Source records
————————

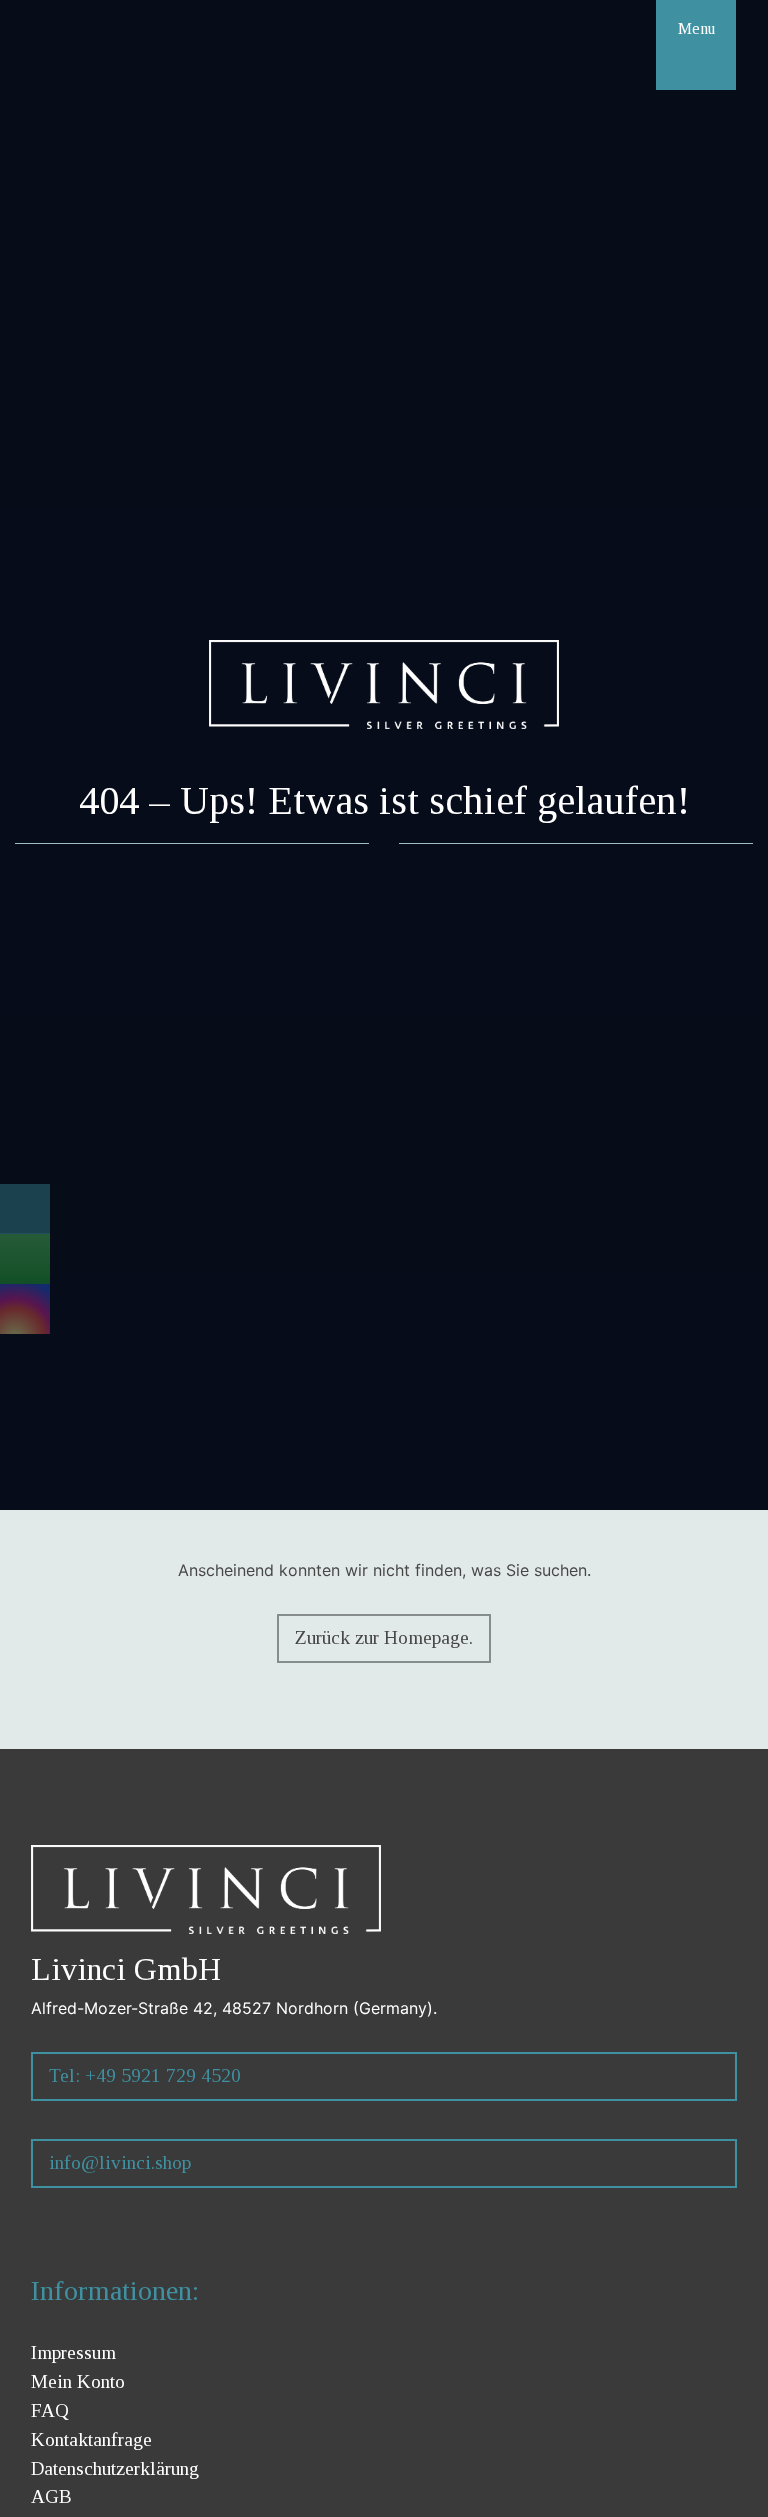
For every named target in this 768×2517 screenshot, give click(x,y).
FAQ (50, 2410)
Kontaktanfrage (91, 2439)
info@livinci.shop (120, 2162)
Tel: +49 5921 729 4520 (145, 2075)
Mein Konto (78, 2381)
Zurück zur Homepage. (384, 1637)
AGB (51, 2496)
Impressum (73, 2352)
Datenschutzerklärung (115, 2468)
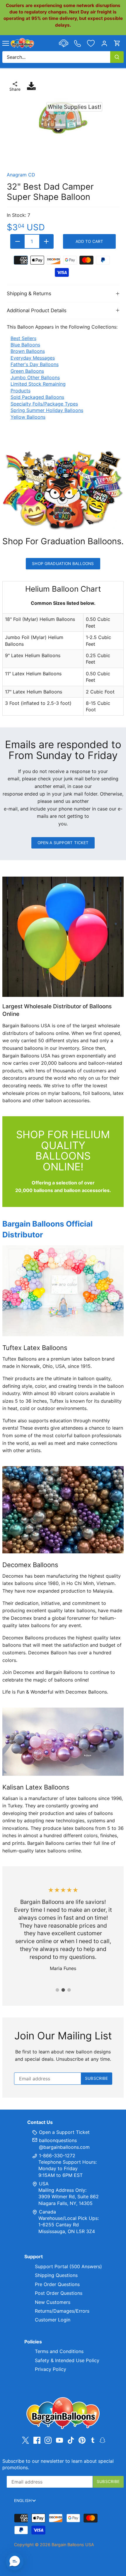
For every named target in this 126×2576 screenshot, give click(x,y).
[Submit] (117, 57)
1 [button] (57, 1990)
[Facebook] (36, 2440)
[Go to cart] (117, 43)
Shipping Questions (56, 2275)
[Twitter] (25, 2440)
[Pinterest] (82, 2440)
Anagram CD (21, 175)
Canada (47, 2212)
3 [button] (69, 1990)
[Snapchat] (102, 2439)
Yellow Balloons (28, 417)
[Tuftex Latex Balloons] (63, 1290)
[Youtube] (59, 2440)
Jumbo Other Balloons (35, 377)
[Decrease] (18, 241)
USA (44, 2184)
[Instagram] (48, 2440)
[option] (63, 118)
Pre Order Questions (57, 2284)
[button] (14, 2561)
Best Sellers (23, 338)
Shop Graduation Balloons (63, 563)
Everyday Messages (33, 358)
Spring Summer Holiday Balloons (47, 410)
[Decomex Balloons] (63, 1509)
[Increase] (46, 241)
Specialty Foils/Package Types (44, 404)
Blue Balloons (25, 345)
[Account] (104, 43)
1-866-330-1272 (56, 2155)
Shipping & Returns (29, 293)
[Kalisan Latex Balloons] (63, 1742)
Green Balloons (27, 371)
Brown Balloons (28, 351)
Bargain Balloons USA (73, 2544)
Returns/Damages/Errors (62, 2311)
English (23, 2500)
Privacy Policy (50, 2369)
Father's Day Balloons (35, 364)
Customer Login (52, 2320)
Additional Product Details (37, 310)
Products (20, 391)
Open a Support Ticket (63, 842)
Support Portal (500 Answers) (68, 2266)
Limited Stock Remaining (38, 384)
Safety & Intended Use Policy (67, 2360)
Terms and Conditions (59, 2351)
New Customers (52, 2302)
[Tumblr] (93, 2439)
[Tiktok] (70, 2440)
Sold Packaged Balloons (37, 397)
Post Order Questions (58, 2293)
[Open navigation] (5, 43)
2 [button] (63, 1990)
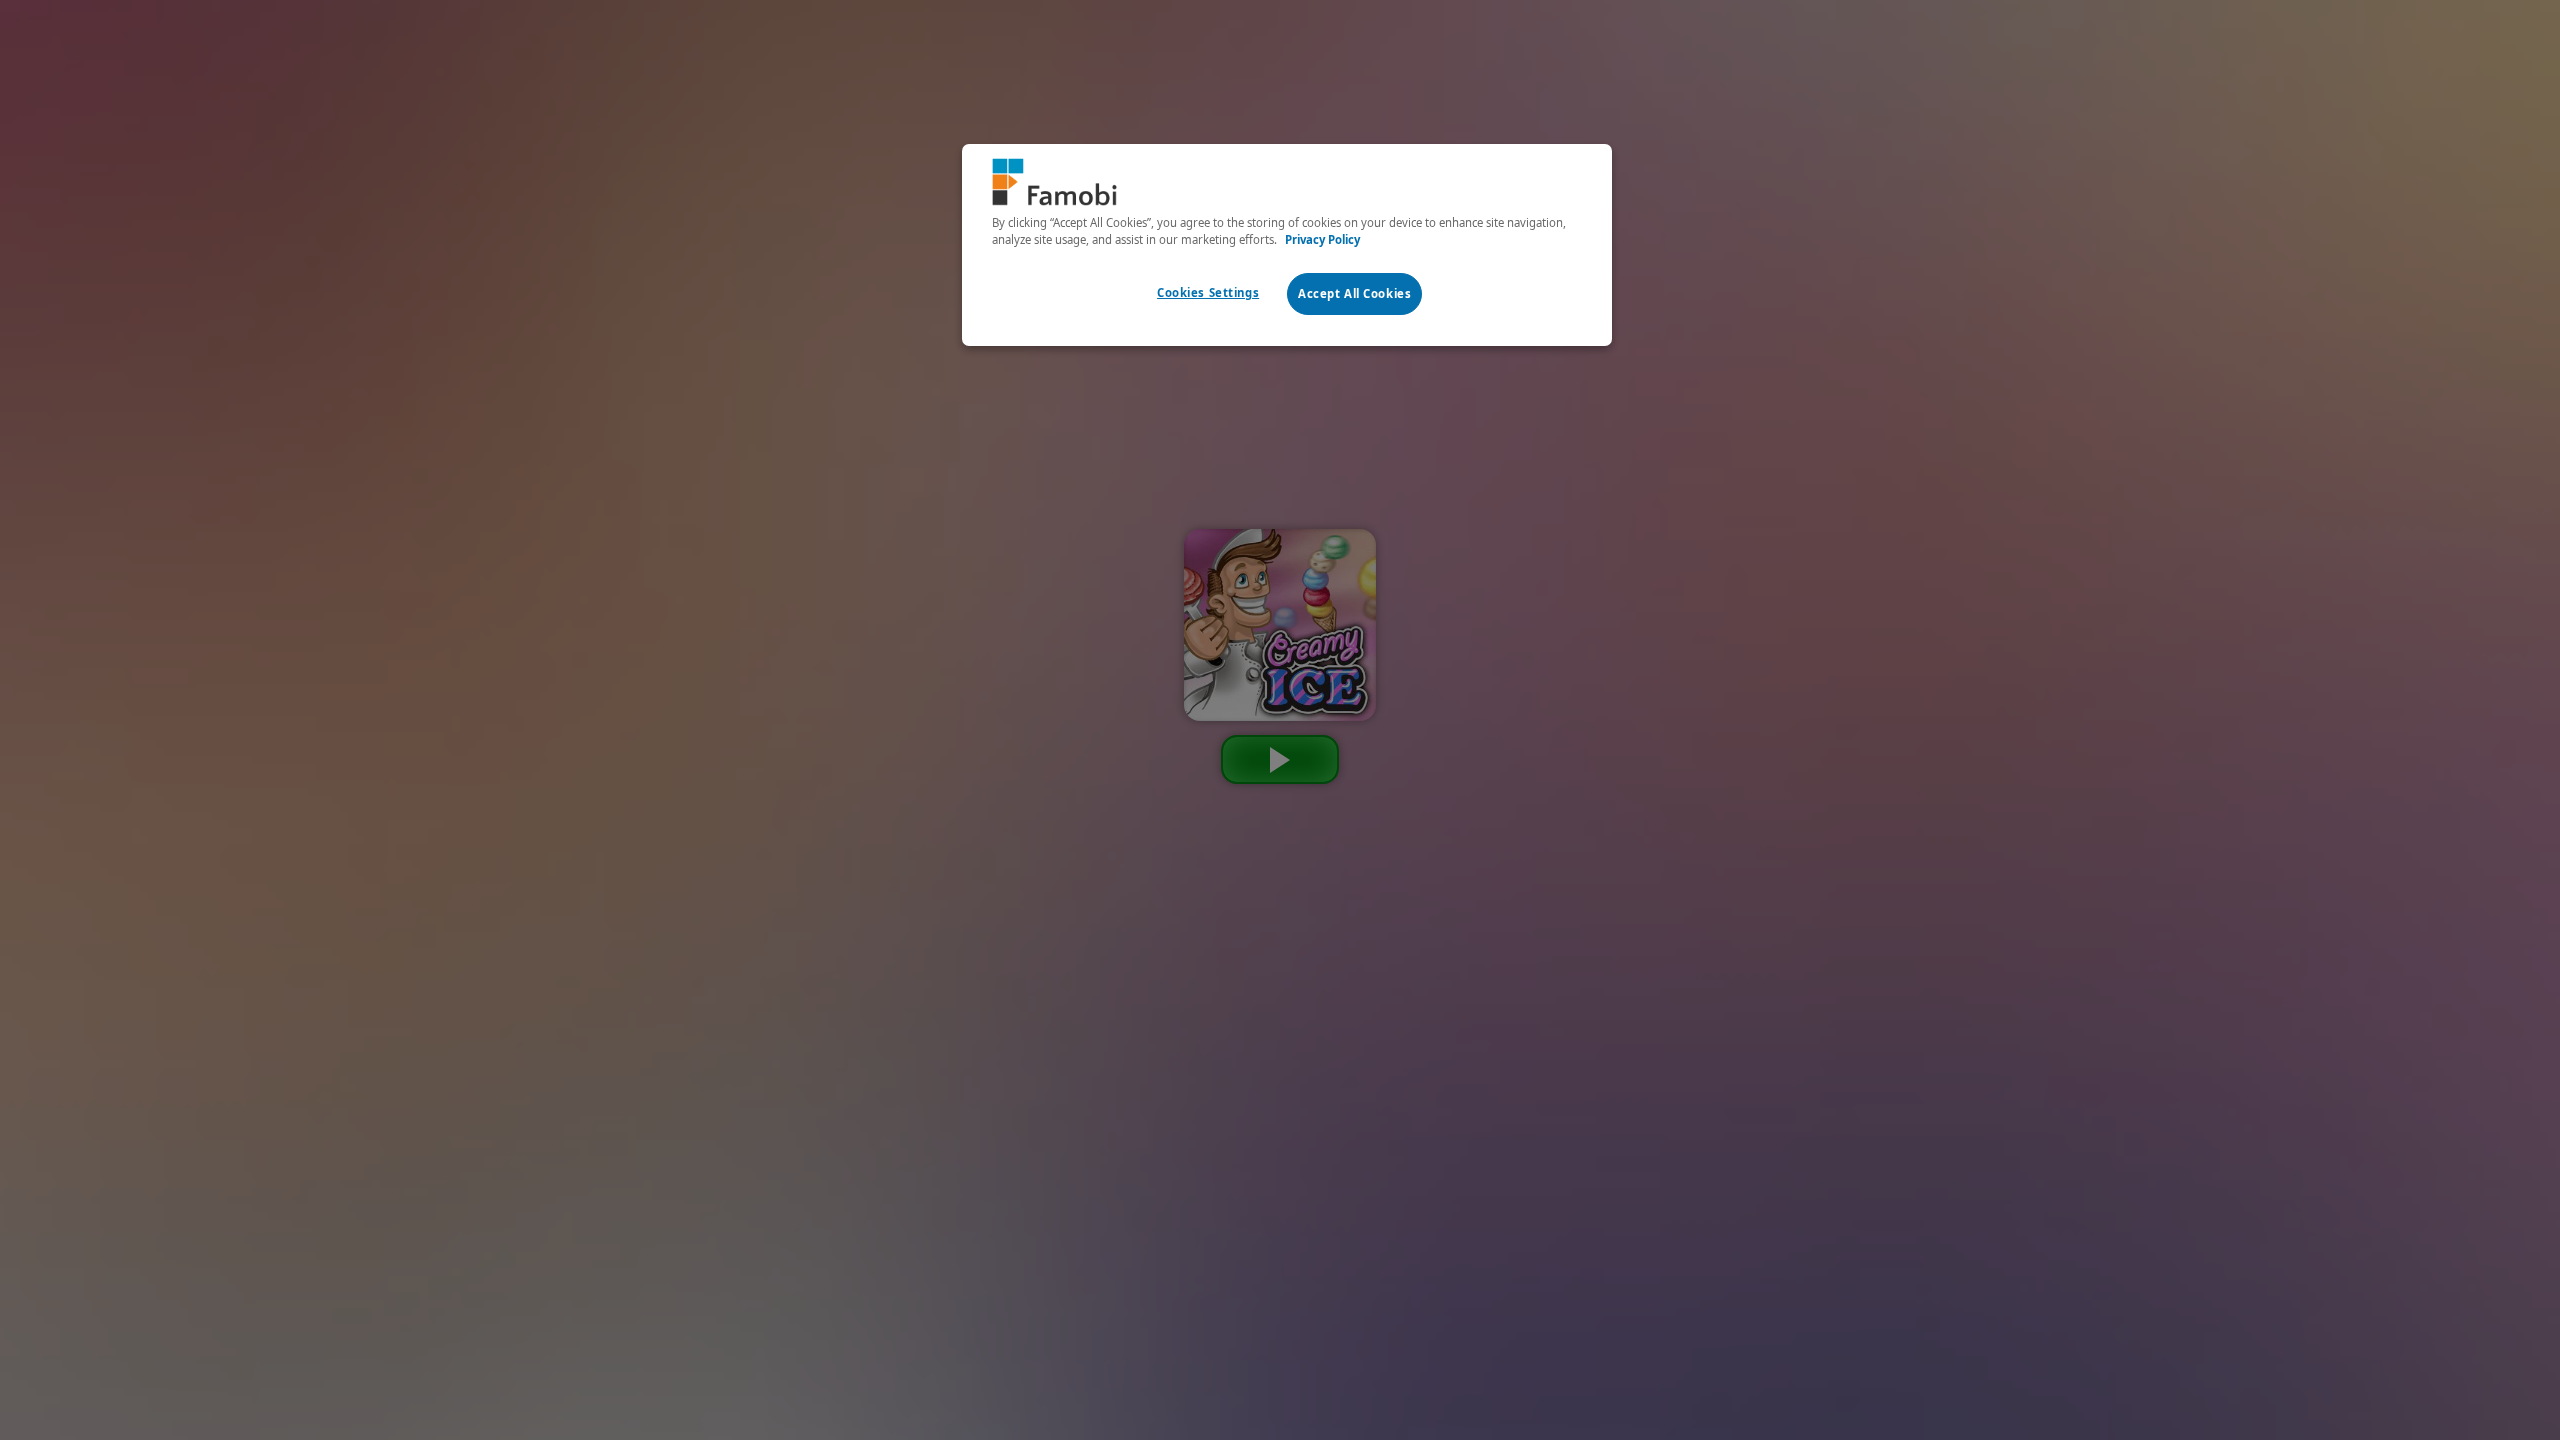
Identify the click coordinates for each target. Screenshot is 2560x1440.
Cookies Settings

————————

Images stay out; the entries above are to be printed exactly.

**Result of the exercise:**
For every named target in this 768×2517 screenshot, give click(x,y).
FAQ (50, 2410)
Kontaktanfrage (91, 2439)
info@livinci.shop (120, 2162)
Tel: +49 5921 729 4520 (145, 2075)
Mein Konto (78, 2381)
Zurück zur Homepage. (384, 1637)
AGB (51, 2496)
Impressum (73, 2352)
Datenschutzerklärung (115, 2468)
For every named target in this 126×2576 screenshot, give click(x,y).
[Submit] (117, 57)
1 [button] (57, 1990)
[Facebook] (36, 2440)
[Go to cart] (117, 43)
Shipping Questions (56, 2275)
[Twitter] (25, 2440)
[Pinterest] (82, 2440)
Anagram CD (21, 175)
Canada (47, 2212)
3 [button] (69, 1990)
[Snapchat] (102, 2439)
Yellow Balloons (28, 417)
[Tuftex Latex Balloons] (63, 1290)
[Youtube] (59, 2440)
Jumbo Other Balloons (35, 377)
[Decrease] (18, 241)
USA (44, 2184)
[Instagram] (48, 2440)
[option] (63, 118)
Pre Order Questions (57, 2284)
[button] (14, 2561)
Best Sellers (23, 338)
Shop Graduation Balloons (63, 563)
Everyday Messages (33, 358)
Spring Summer Holiday Balloons (47, 410)
[Decomex Balloons] (63, 1509)
[Increase] (46, 241)
Specialty Foils/Package Types (44, 404)
Blue Balloons (25, 345)
[Account] (104, 43)
1-866-330-1272 (56, 2155)
Shipping & Returns (29, 293)
[Kalisan Latex Balloons] (63, 1742)
Green Balloons (27, 371)
Brown Balloons (28, 351)
Bargain Balloons USA (73, 2544)
Returns/Damages/Errors (62, 2311)
English (23, 2500)
Privacy Policy (50, 2369)
Father's Day Balloons (35, 364)
Customer Login (52, 2320)
Additional Product Details (37, 310)
Products (20, 391)
Open a Support Ticket (63, 842)
Support Portal (500 Answers) (68, 2266)
Limited Stock Remaining (38, 384)
Safety & Intended Use Policy (67, 2360)
Terms and Conditions (59, 2351)
New Customers (52, 2302)
[Tumblr] (93, 2439)
[Tiktok] (70, 2440)
Sold Packaged Balloons (37, 397)
Post Order Questions (58, 2293)
[Open navigation] (5, 43)
2 [button] (63, 1990)
Identify the click coordinates for each target. Screenshot is 2560x1440.
Cookies Settings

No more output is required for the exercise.